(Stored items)
'''
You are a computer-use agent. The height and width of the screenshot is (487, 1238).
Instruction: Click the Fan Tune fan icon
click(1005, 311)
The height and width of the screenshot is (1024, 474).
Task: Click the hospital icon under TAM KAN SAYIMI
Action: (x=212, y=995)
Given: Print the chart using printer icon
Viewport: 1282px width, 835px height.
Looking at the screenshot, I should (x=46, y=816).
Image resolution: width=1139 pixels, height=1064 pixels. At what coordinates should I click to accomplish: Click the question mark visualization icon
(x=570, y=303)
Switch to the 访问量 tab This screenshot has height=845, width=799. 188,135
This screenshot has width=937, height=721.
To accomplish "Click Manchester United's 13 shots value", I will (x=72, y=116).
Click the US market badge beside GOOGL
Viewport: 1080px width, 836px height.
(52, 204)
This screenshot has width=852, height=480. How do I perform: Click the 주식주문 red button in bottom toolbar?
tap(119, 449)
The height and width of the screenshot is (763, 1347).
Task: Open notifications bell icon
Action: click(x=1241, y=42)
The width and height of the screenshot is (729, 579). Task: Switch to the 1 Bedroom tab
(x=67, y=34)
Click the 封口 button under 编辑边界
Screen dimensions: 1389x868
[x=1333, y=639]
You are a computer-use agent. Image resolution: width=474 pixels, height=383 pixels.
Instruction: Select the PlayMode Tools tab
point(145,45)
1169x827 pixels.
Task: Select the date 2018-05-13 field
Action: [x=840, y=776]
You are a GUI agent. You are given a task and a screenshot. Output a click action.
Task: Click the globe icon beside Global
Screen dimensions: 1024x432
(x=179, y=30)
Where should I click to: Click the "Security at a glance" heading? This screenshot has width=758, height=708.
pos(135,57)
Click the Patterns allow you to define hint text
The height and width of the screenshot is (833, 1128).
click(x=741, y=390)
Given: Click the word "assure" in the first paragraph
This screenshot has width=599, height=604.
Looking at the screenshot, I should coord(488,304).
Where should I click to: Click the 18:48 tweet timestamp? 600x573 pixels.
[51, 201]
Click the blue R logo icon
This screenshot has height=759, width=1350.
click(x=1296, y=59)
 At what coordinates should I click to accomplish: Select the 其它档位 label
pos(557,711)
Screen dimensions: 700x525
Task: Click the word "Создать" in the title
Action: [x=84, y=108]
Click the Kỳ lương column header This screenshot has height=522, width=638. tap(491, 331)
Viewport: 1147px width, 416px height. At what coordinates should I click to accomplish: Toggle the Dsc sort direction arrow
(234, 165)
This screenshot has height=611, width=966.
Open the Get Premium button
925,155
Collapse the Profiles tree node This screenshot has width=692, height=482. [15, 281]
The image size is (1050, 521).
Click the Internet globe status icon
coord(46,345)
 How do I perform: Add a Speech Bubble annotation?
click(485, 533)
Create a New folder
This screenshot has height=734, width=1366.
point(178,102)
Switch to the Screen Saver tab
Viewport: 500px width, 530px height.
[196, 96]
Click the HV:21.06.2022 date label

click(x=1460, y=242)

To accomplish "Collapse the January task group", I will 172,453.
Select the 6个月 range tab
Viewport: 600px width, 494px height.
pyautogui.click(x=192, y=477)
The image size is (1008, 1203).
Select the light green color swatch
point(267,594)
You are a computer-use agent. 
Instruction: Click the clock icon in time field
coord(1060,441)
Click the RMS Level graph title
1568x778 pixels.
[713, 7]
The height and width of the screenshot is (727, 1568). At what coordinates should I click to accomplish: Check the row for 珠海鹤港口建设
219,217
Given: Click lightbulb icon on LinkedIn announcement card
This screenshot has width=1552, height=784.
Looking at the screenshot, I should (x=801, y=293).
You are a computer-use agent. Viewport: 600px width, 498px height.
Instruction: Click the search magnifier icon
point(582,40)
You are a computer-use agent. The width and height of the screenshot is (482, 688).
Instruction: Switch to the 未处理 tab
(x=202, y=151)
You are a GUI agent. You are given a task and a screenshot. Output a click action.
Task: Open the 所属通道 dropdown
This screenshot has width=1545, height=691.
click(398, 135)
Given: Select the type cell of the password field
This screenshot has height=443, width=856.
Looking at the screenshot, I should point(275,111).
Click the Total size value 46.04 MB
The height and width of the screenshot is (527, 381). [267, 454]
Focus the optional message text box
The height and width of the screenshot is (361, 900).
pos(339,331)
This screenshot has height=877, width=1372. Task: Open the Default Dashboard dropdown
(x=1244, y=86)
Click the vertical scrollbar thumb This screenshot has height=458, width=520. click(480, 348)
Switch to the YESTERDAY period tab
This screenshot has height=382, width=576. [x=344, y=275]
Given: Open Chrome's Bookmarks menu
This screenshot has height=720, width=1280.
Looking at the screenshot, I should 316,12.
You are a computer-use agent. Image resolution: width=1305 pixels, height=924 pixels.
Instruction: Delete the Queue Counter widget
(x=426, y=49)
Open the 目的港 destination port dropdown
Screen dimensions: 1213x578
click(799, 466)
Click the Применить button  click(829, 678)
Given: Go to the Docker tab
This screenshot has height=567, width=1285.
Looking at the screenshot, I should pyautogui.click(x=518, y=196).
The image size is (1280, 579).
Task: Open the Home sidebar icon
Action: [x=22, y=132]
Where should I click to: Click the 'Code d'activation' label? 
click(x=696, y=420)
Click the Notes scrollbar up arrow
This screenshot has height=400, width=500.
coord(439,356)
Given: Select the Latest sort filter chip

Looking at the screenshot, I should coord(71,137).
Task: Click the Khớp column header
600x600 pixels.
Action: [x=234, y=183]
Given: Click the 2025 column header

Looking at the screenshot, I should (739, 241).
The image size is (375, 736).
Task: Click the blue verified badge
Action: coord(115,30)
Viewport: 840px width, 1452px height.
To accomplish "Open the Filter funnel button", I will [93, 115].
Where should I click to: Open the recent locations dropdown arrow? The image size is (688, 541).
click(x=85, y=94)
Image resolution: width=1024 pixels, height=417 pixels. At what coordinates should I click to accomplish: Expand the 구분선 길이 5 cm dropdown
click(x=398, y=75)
'''
## TASK PROMPT
Which lines in the data hold the string "text"? Copy each of them.

## OUTPUT BELOW
Click the Patterns allow you to define hint text
Focus the optional message text box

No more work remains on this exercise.